─── EXTRAIT RETENU ───

Vu la procédure suivante :
Procédure contentieuse antérieure :
M. B... A... a demandé au tribunal administratif de Nîmes de condamner le centre hospitalier d'Avignon à lui verser la somme de 43 756,25 euros en réparation de ses préjudices résultant de sa prise en charge au service des urgences de cet établissement le 7 août 2015, avec intérêts au taux légal à compter du 10 décembre 2019 et capitalisation des intérêts à compter du 10 décembre 2020, et de mettre à la charge du centre hospitalier d'Avignon la somme de 2 500 euros au titre de l'article L. 761-1 du code de justice administrative et de l'article 37 de la loi du 10 juillet 1991 relative à l'aide juridique.
Le pôle inter-caisses de Gap a demandé la condamnation du centre hospitalier d'Avignon à lui verser la somme de 53 916,30 euros en remboursement des débours exposés pour le compte de son affilié et de ses frais futurs, avec intérêts de droit du jour de la demande, la somme de 1 091 euros au titre de l'indemnité forfaitaire de gestion ainsi que la somme de 1 500 euros en application de l'article L. 761-1 du code de justice administrative.

─── JEU DE DONNÉES ───

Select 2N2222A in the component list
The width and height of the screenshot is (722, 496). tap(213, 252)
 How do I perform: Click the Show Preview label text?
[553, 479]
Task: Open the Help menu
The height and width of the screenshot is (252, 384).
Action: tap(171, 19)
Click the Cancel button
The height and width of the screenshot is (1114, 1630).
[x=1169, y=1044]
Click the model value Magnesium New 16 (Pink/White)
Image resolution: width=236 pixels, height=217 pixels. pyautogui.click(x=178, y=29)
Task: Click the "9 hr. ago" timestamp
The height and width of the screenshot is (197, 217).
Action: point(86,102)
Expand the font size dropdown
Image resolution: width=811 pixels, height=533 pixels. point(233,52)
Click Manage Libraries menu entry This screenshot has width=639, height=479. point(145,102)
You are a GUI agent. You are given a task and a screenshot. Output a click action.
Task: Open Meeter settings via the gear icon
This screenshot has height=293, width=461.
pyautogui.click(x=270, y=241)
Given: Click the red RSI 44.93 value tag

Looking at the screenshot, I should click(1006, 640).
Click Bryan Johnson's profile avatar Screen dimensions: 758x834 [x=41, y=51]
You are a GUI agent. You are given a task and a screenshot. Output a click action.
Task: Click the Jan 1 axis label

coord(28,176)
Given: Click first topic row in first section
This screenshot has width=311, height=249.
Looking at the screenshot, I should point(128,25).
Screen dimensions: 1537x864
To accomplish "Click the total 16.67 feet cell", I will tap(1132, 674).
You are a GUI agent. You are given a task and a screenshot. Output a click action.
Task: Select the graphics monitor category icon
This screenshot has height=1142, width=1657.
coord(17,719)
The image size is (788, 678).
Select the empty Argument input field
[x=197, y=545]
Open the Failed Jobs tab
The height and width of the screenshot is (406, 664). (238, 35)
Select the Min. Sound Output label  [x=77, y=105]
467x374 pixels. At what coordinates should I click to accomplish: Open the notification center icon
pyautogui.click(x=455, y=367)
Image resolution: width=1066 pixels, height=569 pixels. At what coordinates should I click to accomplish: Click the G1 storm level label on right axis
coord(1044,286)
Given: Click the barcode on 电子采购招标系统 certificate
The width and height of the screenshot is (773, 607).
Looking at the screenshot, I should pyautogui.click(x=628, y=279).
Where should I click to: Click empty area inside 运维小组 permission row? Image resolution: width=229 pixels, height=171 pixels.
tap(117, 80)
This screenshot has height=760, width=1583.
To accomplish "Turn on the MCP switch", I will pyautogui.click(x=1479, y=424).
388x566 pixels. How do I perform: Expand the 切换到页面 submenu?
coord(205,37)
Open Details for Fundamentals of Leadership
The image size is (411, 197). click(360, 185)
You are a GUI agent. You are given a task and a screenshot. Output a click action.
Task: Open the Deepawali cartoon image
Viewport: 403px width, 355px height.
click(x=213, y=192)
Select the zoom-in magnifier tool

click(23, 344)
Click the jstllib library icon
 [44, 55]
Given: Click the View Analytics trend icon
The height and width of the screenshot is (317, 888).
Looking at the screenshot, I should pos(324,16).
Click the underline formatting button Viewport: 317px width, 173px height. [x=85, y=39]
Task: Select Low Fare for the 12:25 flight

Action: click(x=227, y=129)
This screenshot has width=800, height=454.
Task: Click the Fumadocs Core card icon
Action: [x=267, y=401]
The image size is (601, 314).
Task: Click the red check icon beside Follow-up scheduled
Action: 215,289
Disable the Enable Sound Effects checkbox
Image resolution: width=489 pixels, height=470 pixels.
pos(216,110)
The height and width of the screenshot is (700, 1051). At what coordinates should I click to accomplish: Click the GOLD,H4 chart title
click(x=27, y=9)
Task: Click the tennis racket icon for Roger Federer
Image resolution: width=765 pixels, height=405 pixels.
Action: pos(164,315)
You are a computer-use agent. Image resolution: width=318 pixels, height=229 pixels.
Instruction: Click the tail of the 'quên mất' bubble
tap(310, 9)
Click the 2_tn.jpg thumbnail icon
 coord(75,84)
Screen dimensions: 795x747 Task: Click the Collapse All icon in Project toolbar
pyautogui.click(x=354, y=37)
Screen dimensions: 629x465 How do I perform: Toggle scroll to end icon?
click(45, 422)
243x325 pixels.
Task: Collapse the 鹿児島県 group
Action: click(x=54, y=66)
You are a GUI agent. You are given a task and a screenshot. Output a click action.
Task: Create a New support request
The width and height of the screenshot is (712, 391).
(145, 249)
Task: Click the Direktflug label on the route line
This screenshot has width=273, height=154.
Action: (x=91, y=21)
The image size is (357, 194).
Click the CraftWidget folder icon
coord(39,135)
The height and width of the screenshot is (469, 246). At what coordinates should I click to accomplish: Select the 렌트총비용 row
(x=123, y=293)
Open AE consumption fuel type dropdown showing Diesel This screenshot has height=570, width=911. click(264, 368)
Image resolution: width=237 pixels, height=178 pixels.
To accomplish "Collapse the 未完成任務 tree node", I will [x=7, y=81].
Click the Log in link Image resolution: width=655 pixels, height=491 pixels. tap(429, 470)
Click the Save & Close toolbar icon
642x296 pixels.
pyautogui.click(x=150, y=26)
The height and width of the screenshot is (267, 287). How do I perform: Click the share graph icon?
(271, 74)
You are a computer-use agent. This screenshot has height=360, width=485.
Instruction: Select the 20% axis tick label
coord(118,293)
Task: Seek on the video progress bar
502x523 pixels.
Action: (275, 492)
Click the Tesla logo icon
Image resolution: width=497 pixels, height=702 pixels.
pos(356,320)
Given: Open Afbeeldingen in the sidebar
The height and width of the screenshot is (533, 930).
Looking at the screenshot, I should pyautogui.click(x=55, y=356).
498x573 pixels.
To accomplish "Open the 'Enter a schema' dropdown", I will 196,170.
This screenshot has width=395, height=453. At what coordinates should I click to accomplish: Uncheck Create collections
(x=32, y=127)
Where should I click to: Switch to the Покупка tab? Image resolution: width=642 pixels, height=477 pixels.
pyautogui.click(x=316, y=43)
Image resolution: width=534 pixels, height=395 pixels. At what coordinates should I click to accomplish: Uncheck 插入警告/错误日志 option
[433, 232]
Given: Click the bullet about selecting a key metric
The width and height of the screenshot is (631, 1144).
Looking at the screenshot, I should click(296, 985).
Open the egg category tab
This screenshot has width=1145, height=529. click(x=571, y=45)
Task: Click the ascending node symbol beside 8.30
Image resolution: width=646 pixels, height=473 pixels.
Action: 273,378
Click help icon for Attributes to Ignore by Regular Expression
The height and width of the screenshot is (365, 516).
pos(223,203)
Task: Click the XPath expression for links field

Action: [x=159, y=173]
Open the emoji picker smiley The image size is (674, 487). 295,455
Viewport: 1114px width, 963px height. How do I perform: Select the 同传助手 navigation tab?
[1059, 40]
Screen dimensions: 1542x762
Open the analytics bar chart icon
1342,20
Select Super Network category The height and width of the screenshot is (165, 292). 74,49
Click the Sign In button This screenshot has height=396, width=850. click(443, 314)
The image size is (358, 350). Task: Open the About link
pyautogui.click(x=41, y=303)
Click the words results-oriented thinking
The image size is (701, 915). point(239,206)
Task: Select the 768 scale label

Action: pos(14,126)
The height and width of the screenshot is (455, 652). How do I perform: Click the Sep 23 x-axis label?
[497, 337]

───

* _ACTIVITÉS PROPOSÉES_:
(a) Selon l'extrait, à quel titre le pôle inter-caisses de Gap réclame-t-il au centre hospitalier d'Avignon la somme de 53 916,30 euros ? Répondez en une à trois phrases.
(b) Transcrivez fidèlement le passage de l'extrait qui va de « Le pôle inter-caisses » jusqu'à « de justice administrative. » inclus.

* _RÉPONSES À L'EXERCICE_:
(a) Le pôle inter-caisses de Gap réclame cette somme en remboursement des débours exposés pour le compte de son affilié et de ses frais futurs.

(b)
Le pôle inter-caisses de Gap a demandé la condamnation du centre hospitalier d'Avignon à lui verser la somme de 53 916,30 euros en remboursement des débours exposés pour le compte de son affilié et de ses frais futurs, avec intérêts de droit du jour de la demande, la somme de 1 091 euros au titre de l'indemnité forfaitaire de gestion ainsi que la somme de 1 500 euros en application de l'article L. 761-1 du code de justice administrative.